Some insights can be gained by looking at the French response to the threat of epidemic C. difficile. Within 12 months of a meeting of experts convened to discuss the threat, there had been a strengthening of C. difficile surveillance and publication of guidelines for CDI diagnosis, surveillance and notification. A national network of five regional laboratories with C. difficile strain typing capability, connected with the French Anaerobe National Reference Centre at the Pasteur Institute, had been established, and Department of Health guidelines on prevention and control had been circulated to all hospitals and nursing homes. Six months later a national laboratory dedicated to C. difficile was created.

This contrasts starkly with the Australian situation where there has been limited government attention to CDI before the identification of cases in Victoria in 2010. A recommendation from the Australian Commission on Safety and Quality in Healthcare for hospital surveillance programs in all states and territories to monitor C. difficile was approved by Australian Health Ministers in November 2008. In 2009, a surveillance definition was endorsed, but by mid-2010 all states and territories have yet to enact this recommendation, there has been no collation or analysis of national surveillance data, and no government funding for laboratories to perform strain typing.
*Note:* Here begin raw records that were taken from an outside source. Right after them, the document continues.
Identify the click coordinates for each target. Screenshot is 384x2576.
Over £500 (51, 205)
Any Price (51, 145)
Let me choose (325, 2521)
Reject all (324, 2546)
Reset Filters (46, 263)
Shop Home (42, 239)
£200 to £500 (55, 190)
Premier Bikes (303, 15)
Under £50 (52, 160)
In response to events in Victoria this year, the Australian Commission on Safety and Quality in Healthcare organised a national workshop inviting clinical and laboratory experts and representatives of state and federal governments, and is supporting an initial laboratory typing survey. Most activity has arisen from two professional groups, the Australian Infectious Diseases Society (ASID) and the Australian Infection Control Association (AICA). ASID has prepared guidelines for the diagnosis and treatment of CDI, while ASID and AICA jointly have prepared infection control guidelines for patients with CDI in healthcare settings. Both sets of guidelines should be published shortly, and jurisdictions are urged to support integration of these expert recommendations into policy and practice as a matter of urgency. This includes ensuring effective routine diagnostic testing is in place in public and private hospitals, as well as appropriate infection control and surveillance strategies.
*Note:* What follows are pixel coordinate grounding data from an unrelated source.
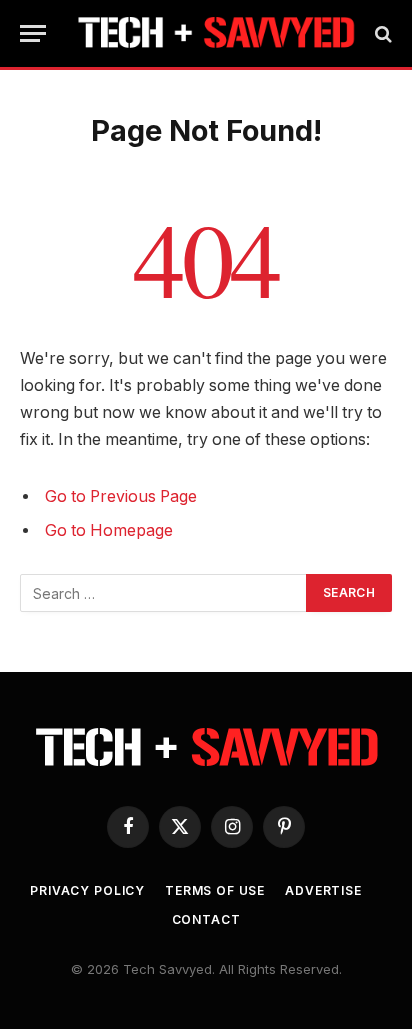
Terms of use (215, 890)
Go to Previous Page (121, 496)
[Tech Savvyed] (216, 33)
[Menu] (33, 33)
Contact (206, 919)
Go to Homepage (109, 530)
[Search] (381, 33)
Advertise (323, 890)
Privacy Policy (87, 890)
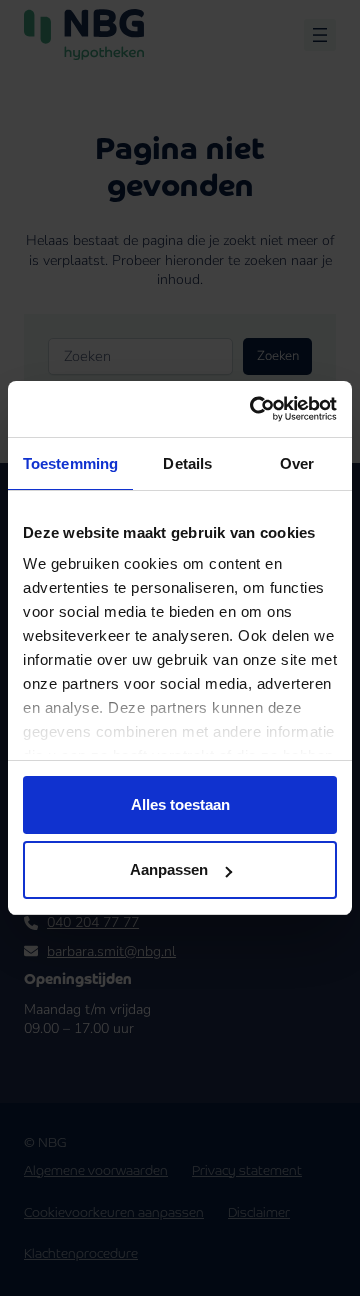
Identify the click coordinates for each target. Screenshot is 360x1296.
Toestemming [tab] (70, 463)
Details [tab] (187, 463)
The importance of effective infection control staff and procedures in CDI prevention and control cannot be overemphasised. In response to the CDI outbreak in Canada, the Quebec government provided CA$20 million to hospitals in the province to buy additional equipment and hire infection control staff.14 Although not yet back to baseline, there have been significant reductions in the rates of CDI in Quebec Province. There has also been a decline in C. difficile notifications in the United Kingdom following the introduction of a comprehensive control program, including improved surveillance, attention to early diagnosis, treatment and effective infection control. Compared with the period 2007–08, there was a 19% decrease in the prevalence of ribotype 027 in 2008–09. There had been a quadrupling in the numbers of death certificates where C. difficile was mentioned in England and Wales between 2004 and 2007; however, this had decreased by 29% in 2008. The successful control of ribotype 027 is likely to explain this marked reduction in CDI-related deaths.15,16 Ultimately, the responsibility for stopping the spread of PCR ribotype 027 C. difficile throughout Australia will rest with alert infection control practitioners.


Acknowledgements

I am grateful to Dr Helen Van Gessel for her thoughtful comments and suggestions.


Disclosures

I have received speaker fees, educational grants and travel assistance to attend scientific meetings from Bayer, bioMérieux, GlaxoSmithKline, Genzyme, Merck and Becton Dickinson.